● **TASK REQUIREMENTS**
Return, from the data below, each line that contains the word "height".

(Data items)
┏━━

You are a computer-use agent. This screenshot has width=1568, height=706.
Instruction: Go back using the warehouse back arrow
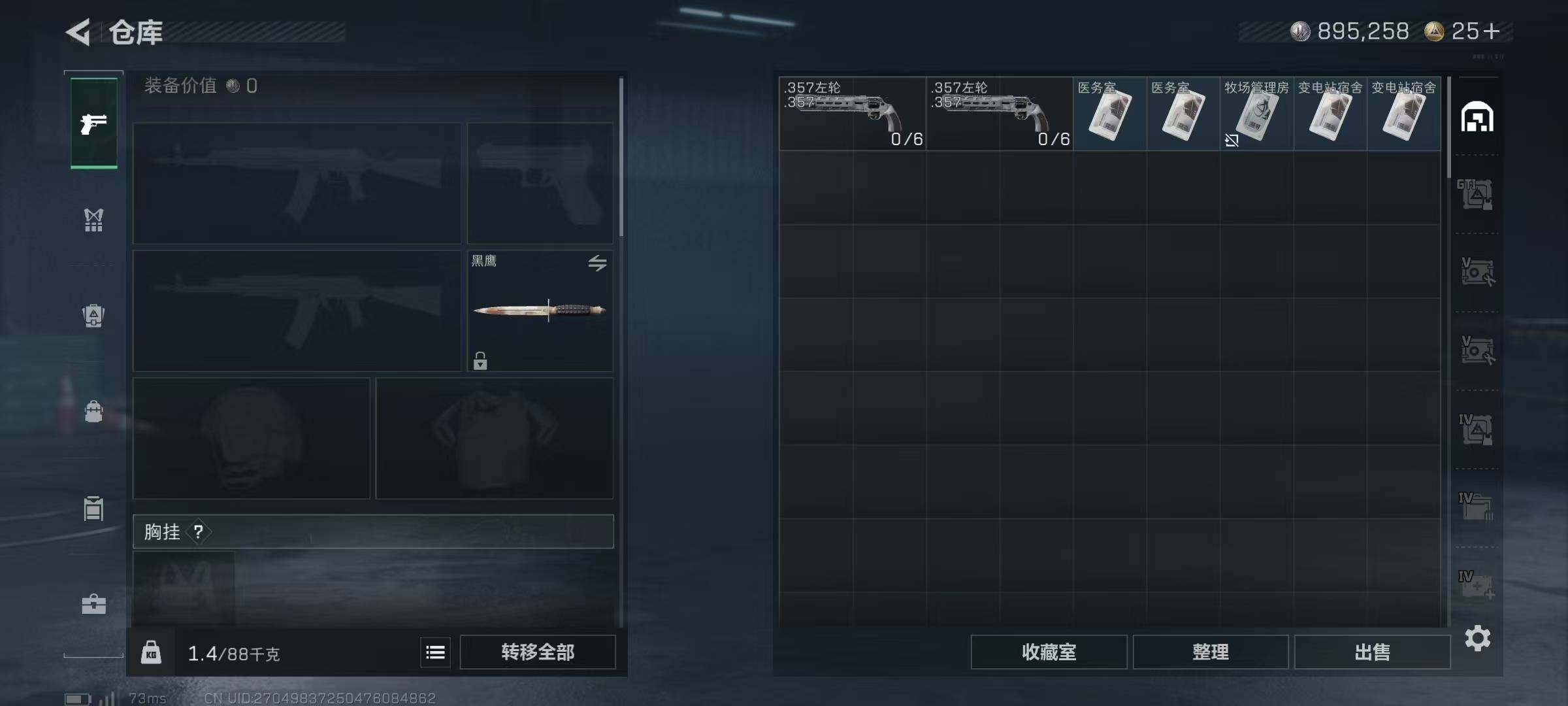[78, 32]
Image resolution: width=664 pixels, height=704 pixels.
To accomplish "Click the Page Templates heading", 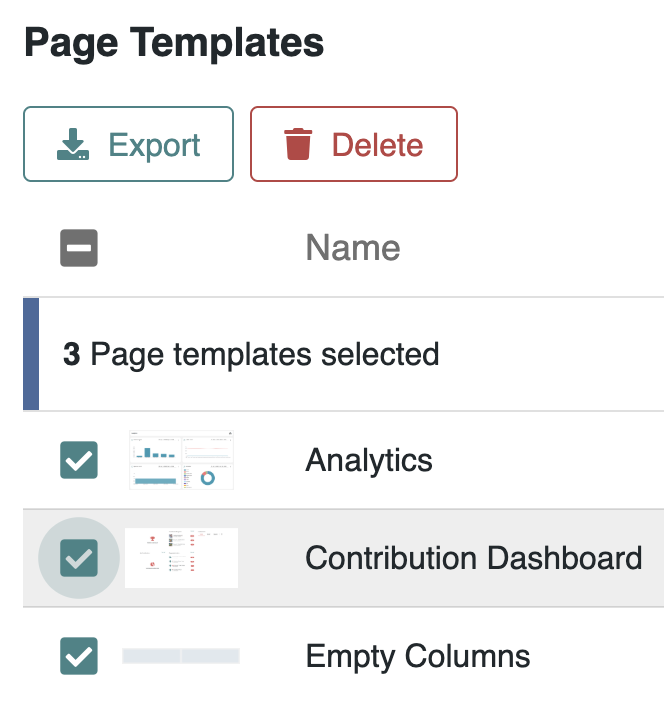I will 174,43.

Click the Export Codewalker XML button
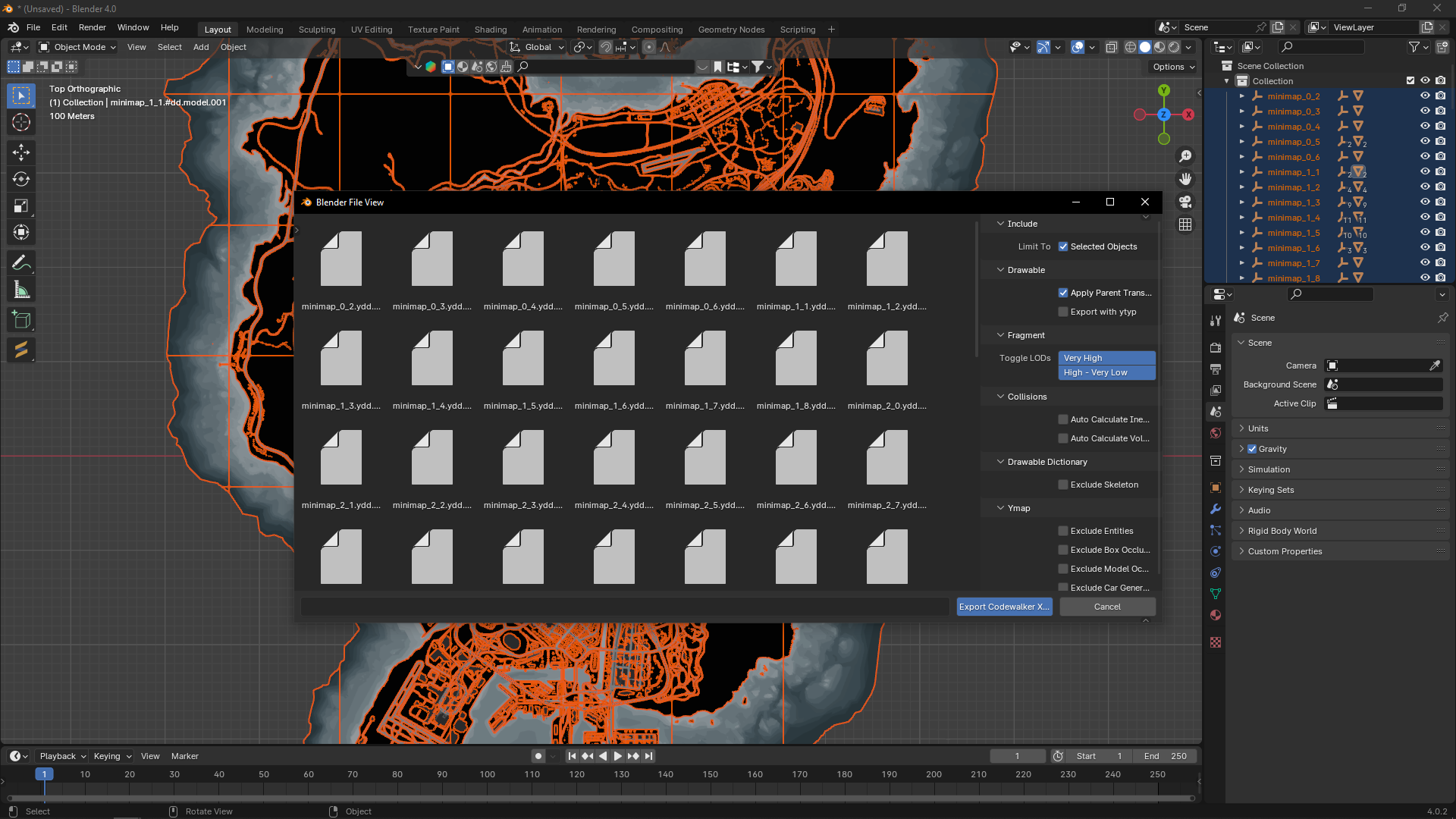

┗━━

● **EXPECTED OUTPUT**
You are a computer-use agent. This screenshot has width=1568, height=706.
Image resolution: width=664 pixels, height=704 pixels.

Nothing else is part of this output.